My boy open the rear door and rig started clacking and spazzing. Shut the door and all went good. I intend to properly bond everything, but hey, it's working. Do you think I'll see better results once I do. I get good SWR on each band, but lowest 40 meters goes is about 1:6:1. I suspect that's decent enough anyways.

Regarding the rig itself, it seems noisy. I engage IPO, but I have been running the attenuator as well.

I can't decide if I want to mount it on top near the real lift gate or use my ball mount on rear quarter. I mean, it seems to be OK where it's at. I dislike not having 80 meters. Wonder why Yaesu hasn't come out with an updated ATAS?
 

I would go with the Little Tarheel 2 if you want 80 meters. You'll lose the automatic tuning like you do with the ATAS but you can go with an external antenna controller for auto tuning like the Tune-matic,Target Tuner, or Turbo-tuner.

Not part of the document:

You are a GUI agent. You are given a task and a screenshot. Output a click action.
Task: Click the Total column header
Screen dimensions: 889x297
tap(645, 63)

I use the Tune-matic because it let's you manual fine tune if the auto tune is off a bit. The Turbo-tuner is the easiest but has no manual fine tune option but these auto-tuners generally will tune to a reasonably good match providing your antenna is installed correctly and grounded and able to get a good match to start with.

However, just like your ATAS antenna, the Tarheel 2 is limited to your 100 watt radio which is just fine if you never plan on using an amplifier.

I use the Little Tarheel HP with a ALS-500M amplifier which gives me 6m thru 60m with a 5ft whip. If I want to run 80 meters I can only run it when I'm stationary and I simply replace the 5ft whip with a 16.5 ft telescoping whip that MFJ sells. This not only gives me 80 meters but significantly increases efficiency on 40 meters and other bands too! On 20 meters it's already a 1/4 wavelength so I actually have to retract the whip some to tune there.

Just something to think about...
 
Yes, I have been looking at the Tarheel. I was just obsessing over which controller would suit me. A friend of mine has a screwdriver he picked up years ago. He's not sure, but thinks it's a Tarheel. I'm going to look at it and possibly work a trade. I'm liking the whole mobile thing, but I'm going to need 80. Still find it odd that Yaesu didn't update the ATAS.
 
Yeah, mobile HF is great! I have made many great DX contacts and ragchews doing so.

I have tried nearly every antenna controller out there so I can give honest opinions about them.

1. Stay away from the MFJ/Ameritron controllers. The 10 memory model doesn't always tune to exactly the point where you set the memo points often requiring manual tunes. The more you use it, the worse it gets. It gets better when you park the antenna which will reset it to your memo points and start it all over again. It's not very wise to be driving and be constantly re-tuning antennas. I used this for a month or so and sold it after it drove me crazy.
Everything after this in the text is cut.